• EXERCISE PROMPT:
Here, set down only the lines between the line that contains "Image resolution: width=776" and the final line of the material, both included, exactly as written. Skip the pictures.

• DATA PROVIDED:
___

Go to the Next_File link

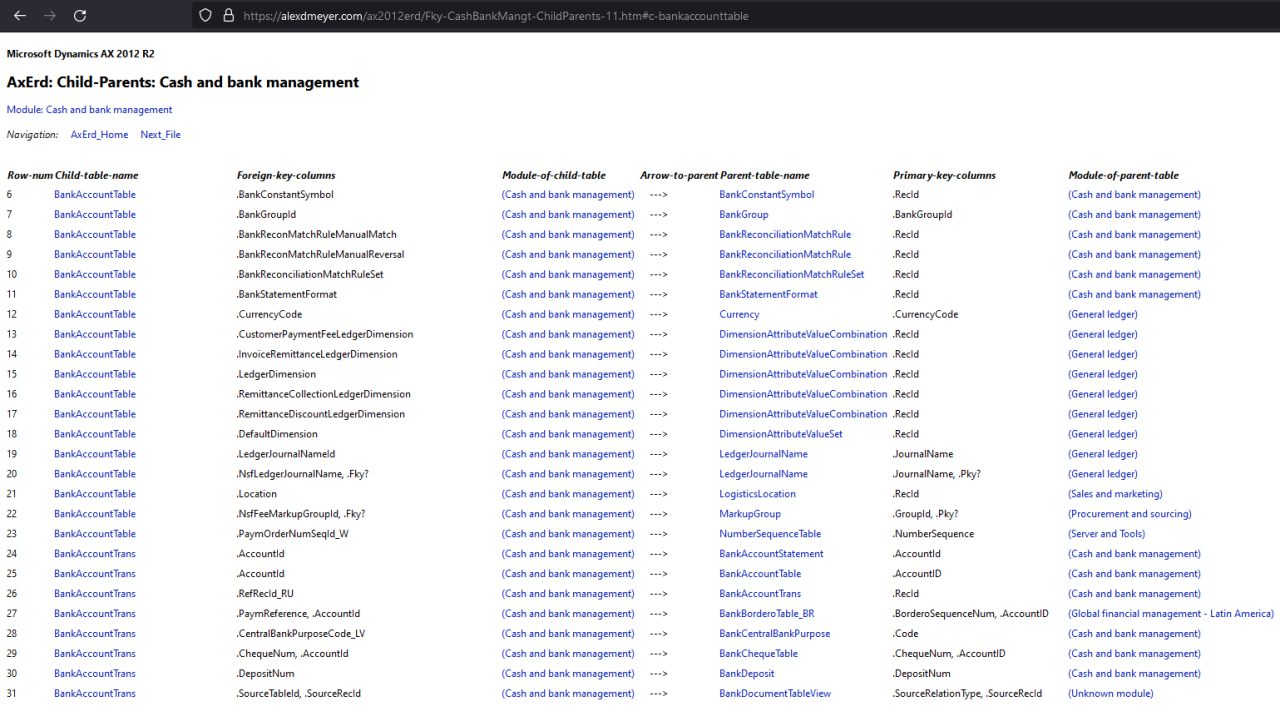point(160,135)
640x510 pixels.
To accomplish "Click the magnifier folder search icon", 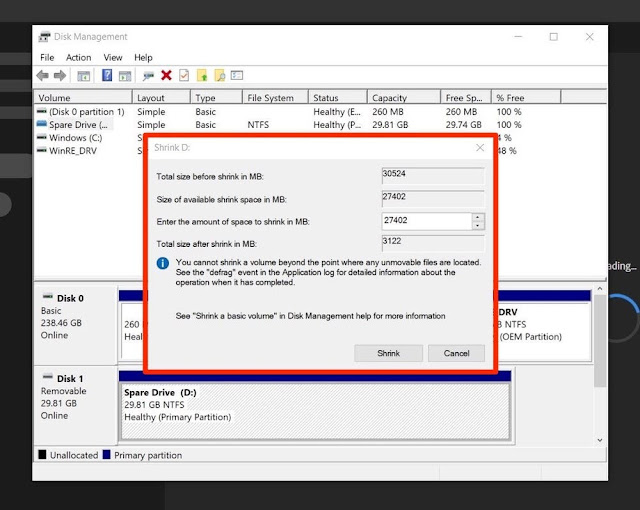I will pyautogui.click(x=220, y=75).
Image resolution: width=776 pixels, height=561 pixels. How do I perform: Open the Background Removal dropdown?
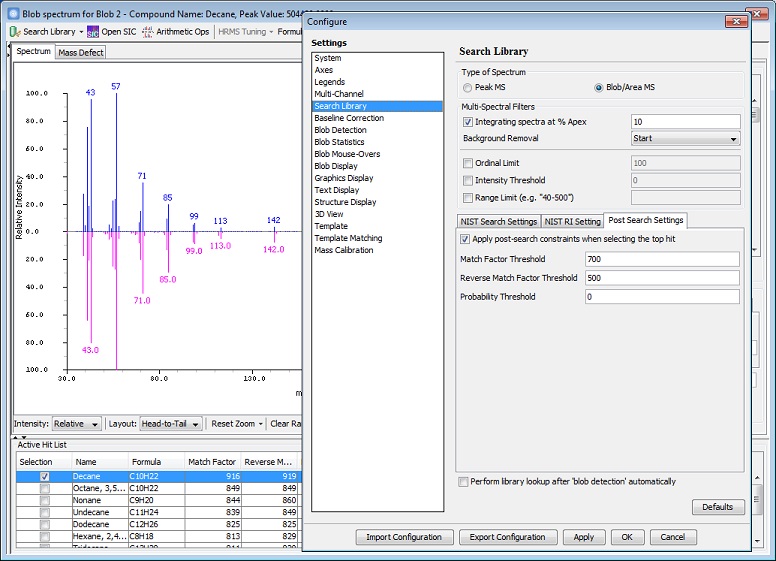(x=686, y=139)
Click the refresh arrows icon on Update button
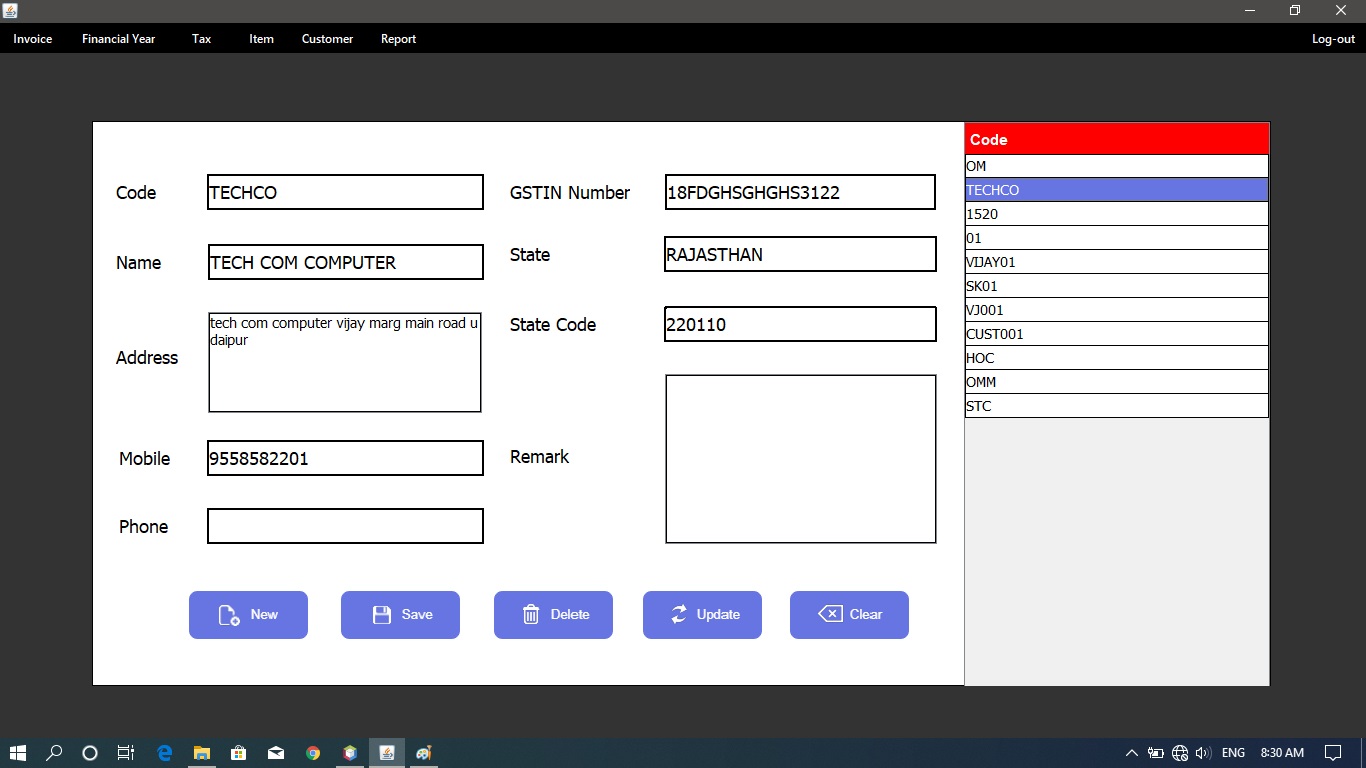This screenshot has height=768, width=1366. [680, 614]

___

• OUTPUT FOR THIS EXERCISE:
Image resolution: width=776 pixels, height=561 pixels. How do I perform: Open the Background Removal dropdown?
(x=686, y=139)
Click the refresh arrows icon on Update button
This screenshot has height=768, width=1366. [680, 614]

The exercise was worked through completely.